Newt: Republican Judges Are Lawless Hacks
Newt says Trump will ignore the law and the courts will back him up:
A 1924 law gives Congress the power to scrutinize the federal income tax returns of any taxpayer. Democrats in Congress have proposed numerous motions to examine Donald Trump’s returns, given his numerous conflicts of interest. The Republican majority has quashed every attempt. If Democrats win control of either chamber of Congress, they will get a chance to examine the president’s income tax returns.
Not so fast, says Newt Gingrich. In an interview with Karen Tumulty, the former House Speaker and energetic Trump defender insists Trump has nothing to fear from congressional oversight in general. Asked about the tax returns, Gingrich casually batted down the possibility: “Then they’ll be trapped into appealing to the Supreme Court. And we’ll see whether or not the Kavanaugh fight was worth it.”
It is worth noting that the law enabling Congress to scrutinize Trump’s tax returns is totally clear. It enables Congress to look at the returns of any taxpayer. It has been previously used without challenge to look at conflicts of interest for a Treasury secretary (Andrew Mellon) and a president (Richard Nixon.) I have read several stories referencing this law, and none of them has found a law professor, or anybody at all, who has challenged either its general Constitutionality or its specific application to Trump. The conservative legal movement has not developed any theory that would lay the groundwork to support Trump if he fights this.
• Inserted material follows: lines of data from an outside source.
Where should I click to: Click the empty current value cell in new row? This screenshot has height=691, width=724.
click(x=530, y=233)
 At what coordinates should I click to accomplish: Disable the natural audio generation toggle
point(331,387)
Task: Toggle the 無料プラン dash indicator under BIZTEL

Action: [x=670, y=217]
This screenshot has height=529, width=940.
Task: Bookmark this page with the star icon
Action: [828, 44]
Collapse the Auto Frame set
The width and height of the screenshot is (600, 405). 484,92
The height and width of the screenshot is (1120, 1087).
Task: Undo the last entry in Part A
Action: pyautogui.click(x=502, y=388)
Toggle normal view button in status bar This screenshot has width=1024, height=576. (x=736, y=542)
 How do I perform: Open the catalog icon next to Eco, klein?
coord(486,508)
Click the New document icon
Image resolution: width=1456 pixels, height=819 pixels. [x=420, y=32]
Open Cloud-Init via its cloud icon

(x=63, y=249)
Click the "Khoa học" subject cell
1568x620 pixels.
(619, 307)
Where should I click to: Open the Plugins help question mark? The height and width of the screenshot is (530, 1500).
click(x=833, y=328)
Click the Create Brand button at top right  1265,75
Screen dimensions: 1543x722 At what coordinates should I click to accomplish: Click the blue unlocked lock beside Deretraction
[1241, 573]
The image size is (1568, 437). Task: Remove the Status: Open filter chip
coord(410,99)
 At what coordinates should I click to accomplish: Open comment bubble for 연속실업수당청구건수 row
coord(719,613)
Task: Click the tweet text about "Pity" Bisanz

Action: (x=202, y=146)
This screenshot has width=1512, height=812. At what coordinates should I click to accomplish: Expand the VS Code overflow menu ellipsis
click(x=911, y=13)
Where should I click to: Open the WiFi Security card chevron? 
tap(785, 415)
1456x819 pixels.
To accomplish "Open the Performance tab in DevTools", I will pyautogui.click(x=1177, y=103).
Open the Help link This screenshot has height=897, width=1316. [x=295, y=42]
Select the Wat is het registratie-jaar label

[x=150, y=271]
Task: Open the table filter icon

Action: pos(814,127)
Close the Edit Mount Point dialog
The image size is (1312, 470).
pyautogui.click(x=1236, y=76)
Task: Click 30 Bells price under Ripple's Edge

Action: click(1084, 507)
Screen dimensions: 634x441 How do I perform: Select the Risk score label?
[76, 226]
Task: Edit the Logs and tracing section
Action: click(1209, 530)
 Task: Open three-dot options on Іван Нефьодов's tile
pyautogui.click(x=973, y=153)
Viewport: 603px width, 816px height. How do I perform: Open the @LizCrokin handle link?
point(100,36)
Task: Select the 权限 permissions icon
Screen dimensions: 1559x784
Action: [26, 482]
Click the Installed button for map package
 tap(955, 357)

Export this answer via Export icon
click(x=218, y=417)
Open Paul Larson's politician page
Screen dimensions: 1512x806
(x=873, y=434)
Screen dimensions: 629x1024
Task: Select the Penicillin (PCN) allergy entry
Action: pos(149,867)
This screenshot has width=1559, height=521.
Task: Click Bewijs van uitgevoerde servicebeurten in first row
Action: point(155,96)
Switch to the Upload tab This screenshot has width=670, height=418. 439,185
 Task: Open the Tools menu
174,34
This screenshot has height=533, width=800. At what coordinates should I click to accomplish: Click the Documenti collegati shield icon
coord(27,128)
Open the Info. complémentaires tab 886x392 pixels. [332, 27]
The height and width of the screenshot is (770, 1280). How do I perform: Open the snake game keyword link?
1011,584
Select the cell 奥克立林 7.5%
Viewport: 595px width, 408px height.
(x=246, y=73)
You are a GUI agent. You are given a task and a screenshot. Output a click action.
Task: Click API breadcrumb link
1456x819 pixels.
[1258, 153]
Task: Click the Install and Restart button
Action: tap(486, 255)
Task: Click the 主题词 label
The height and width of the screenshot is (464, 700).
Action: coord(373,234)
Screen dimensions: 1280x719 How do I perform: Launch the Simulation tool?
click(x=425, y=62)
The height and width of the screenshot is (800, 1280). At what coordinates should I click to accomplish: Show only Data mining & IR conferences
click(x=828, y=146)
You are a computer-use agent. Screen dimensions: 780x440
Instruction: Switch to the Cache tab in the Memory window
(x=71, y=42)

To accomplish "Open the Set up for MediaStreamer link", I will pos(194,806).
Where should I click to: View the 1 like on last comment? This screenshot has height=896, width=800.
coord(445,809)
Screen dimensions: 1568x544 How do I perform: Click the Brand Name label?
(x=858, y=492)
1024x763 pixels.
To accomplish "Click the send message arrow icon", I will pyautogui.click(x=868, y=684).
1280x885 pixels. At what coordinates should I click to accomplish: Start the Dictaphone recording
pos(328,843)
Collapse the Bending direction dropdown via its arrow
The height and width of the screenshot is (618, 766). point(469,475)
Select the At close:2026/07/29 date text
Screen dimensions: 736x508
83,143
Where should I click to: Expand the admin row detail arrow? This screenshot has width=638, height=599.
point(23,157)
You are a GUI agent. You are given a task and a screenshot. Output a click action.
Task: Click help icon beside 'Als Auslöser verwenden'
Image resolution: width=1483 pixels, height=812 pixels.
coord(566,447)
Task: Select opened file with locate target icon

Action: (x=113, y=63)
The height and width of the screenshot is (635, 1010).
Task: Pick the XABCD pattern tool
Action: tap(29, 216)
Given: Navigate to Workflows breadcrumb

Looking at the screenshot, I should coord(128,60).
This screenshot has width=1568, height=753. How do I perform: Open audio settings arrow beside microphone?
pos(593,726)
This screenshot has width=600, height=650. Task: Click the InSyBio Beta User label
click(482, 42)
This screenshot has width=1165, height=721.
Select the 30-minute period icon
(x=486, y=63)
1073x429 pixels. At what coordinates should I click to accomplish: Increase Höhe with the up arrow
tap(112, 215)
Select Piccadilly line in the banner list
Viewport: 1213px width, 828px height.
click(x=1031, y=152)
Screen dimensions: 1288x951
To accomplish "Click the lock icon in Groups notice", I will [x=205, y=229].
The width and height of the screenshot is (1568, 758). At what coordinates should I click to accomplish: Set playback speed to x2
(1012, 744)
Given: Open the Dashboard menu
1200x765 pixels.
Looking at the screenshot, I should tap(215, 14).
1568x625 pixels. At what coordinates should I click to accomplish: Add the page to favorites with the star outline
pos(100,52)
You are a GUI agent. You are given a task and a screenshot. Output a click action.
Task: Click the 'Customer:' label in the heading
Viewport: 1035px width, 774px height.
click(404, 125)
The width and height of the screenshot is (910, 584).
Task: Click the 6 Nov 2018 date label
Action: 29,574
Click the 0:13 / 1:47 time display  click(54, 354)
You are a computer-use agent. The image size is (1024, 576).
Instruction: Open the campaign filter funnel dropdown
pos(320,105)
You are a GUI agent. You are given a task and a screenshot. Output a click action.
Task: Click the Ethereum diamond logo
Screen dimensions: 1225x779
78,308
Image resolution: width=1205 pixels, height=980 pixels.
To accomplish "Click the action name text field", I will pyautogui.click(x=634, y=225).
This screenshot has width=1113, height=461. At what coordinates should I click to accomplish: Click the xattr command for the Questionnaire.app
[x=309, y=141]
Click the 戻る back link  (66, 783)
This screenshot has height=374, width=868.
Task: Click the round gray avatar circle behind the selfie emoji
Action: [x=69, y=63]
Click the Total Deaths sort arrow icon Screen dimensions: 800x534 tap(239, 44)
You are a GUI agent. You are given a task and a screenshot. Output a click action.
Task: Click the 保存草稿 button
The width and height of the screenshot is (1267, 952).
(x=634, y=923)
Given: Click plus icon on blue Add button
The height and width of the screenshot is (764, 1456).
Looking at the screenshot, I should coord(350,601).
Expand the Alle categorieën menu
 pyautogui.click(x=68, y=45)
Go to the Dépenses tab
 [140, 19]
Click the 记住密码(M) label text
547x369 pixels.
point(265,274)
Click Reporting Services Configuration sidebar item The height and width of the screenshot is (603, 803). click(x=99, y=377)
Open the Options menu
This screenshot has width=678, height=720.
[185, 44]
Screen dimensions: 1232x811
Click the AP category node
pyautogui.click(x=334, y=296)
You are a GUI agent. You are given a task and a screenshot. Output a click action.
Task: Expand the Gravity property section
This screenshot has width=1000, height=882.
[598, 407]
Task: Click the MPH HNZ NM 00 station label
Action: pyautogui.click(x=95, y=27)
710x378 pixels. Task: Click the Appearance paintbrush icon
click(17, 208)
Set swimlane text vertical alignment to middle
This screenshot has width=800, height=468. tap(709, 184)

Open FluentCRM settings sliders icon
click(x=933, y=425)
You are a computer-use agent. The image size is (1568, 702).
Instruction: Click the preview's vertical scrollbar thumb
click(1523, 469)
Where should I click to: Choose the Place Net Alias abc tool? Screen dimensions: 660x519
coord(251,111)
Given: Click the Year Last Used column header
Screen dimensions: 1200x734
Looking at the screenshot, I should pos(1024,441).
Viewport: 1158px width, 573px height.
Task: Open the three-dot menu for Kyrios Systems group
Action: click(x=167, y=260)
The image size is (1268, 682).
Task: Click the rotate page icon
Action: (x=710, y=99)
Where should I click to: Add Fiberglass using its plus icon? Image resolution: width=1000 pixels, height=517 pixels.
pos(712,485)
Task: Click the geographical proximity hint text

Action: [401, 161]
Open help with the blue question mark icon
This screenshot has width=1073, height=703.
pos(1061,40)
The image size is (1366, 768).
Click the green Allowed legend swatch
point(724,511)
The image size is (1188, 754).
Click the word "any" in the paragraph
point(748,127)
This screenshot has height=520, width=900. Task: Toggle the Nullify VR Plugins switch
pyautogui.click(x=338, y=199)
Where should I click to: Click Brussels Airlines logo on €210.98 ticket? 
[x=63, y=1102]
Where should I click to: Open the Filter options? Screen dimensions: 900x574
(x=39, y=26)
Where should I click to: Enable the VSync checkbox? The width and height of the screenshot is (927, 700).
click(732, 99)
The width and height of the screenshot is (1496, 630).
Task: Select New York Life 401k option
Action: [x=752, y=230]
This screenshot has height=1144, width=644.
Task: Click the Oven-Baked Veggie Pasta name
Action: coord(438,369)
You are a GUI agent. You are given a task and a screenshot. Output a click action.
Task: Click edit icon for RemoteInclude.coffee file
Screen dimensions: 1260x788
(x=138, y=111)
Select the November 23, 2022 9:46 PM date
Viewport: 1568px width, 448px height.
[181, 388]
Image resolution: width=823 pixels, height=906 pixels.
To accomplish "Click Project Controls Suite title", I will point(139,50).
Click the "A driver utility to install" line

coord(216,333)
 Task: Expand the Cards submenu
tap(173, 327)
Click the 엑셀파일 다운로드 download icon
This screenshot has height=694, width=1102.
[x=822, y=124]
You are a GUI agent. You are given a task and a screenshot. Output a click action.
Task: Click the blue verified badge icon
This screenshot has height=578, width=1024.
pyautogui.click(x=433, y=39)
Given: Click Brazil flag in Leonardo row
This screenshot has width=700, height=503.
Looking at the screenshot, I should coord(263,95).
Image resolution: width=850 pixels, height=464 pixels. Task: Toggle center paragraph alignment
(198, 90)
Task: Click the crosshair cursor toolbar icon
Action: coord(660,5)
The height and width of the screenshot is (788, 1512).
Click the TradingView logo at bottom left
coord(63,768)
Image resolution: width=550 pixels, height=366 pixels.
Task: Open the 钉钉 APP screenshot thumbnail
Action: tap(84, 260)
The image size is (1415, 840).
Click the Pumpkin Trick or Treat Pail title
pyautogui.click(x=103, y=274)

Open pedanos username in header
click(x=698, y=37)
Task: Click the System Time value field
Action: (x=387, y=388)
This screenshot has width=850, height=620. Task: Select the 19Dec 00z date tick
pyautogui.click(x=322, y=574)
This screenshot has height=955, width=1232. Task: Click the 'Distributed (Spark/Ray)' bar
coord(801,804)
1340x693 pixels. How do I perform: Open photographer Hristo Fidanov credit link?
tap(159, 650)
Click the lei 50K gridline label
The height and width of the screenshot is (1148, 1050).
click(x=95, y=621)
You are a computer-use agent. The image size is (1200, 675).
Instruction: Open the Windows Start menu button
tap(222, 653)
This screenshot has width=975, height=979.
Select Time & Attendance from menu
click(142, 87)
Chait is optimistic that he’s wrong. And…maybe he is. Black letter law really does matter, and generally judges will apply relatively determinate law even if it produces a result they don’t like. But judges will sometimes let their preferences trump clear law if they feel strongly enough. Would a decision saying that the statute authorizing Congress to examine tax returns can’t be applied to Trump on vague separation of powers grounds be worse than the decision gutting the Voting Rights Act based on an ad hoc “equal sovereign dignitude” argument? Not really. The question is whether the Roberts gang feels as strongly about protecting Trump as they do about protecting Republican vote suppression efforts, and there’s really no way of knowing at this point.